▶ [What this task involves] From the data below, retype exactly the lines starting with the one that contains "Task: Click the image" and ending with the one that contains "Task: Toggle the", both included.
────
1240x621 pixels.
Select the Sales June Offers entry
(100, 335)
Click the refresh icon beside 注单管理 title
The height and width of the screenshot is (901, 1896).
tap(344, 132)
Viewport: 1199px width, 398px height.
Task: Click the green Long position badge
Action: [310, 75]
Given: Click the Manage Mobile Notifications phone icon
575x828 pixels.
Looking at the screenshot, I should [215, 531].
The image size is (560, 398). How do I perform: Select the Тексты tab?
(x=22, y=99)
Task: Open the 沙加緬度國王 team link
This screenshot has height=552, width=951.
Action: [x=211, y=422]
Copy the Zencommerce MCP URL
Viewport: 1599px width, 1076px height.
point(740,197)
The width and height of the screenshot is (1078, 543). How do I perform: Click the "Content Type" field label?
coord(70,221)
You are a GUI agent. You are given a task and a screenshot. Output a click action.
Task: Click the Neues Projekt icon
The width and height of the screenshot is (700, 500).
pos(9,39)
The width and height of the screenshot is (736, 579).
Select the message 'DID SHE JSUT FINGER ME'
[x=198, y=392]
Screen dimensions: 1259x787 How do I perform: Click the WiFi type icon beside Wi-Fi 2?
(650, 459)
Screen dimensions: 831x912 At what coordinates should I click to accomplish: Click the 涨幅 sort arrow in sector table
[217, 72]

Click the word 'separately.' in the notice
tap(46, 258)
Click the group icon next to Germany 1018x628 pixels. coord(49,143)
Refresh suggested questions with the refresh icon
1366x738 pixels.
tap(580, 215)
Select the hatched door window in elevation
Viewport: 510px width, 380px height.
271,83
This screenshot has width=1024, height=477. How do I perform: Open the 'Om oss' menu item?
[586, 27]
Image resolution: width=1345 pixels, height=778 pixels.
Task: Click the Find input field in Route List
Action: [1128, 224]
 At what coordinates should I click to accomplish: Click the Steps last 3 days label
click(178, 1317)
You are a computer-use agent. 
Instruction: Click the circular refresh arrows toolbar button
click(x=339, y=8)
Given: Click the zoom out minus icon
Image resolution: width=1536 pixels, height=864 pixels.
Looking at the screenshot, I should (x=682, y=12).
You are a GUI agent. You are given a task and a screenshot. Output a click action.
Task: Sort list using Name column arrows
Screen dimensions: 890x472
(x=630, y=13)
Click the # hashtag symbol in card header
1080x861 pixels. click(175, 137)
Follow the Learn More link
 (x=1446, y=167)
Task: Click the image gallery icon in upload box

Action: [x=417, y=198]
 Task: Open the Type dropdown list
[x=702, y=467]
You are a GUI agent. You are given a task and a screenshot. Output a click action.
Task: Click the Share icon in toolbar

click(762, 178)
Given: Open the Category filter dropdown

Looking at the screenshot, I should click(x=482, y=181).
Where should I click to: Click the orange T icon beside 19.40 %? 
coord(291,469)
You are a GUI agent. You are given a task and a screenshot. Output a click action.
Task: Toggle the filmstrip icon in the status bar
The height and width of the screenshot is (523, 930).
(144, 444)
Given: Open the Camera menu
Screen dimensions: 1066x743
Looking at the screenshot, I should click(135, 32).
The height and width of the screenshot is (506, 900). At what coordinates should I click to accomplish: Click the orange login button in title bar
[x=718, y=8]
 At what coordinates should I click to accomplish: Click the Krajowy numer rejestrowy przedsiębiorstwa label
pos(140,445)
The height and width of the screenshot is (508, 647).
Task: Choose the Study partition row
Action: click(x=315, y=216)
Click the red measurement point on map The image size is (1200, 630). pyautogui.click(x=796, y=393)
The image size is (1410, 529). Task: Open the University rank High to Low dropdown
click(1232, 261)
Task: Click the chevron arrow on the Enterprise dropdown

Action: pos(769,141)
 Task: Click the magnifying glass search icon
────
▶ [Expected answer]
Task: Click the image gallery icon in upload box

Action: [x=417, y=198]
 Task: Open the Type dropdown list
[x=702, y=467]
You are a GUI agent. You are given a task and a screenshot. Output a click action.
Task: Click the Share icon in toolbar

click(762, 178)
Given: Open the Category filter dropdown

Looking at the screenshot, I should click(x=482, y=181).
Where should I click to: Click the orange T icon beside 19.40 %? 
coord(291,469)
You are a GUI agent. You are given a task and a screenshot. Output a click action.
Task: Toggle the filmstrip icon in the status bar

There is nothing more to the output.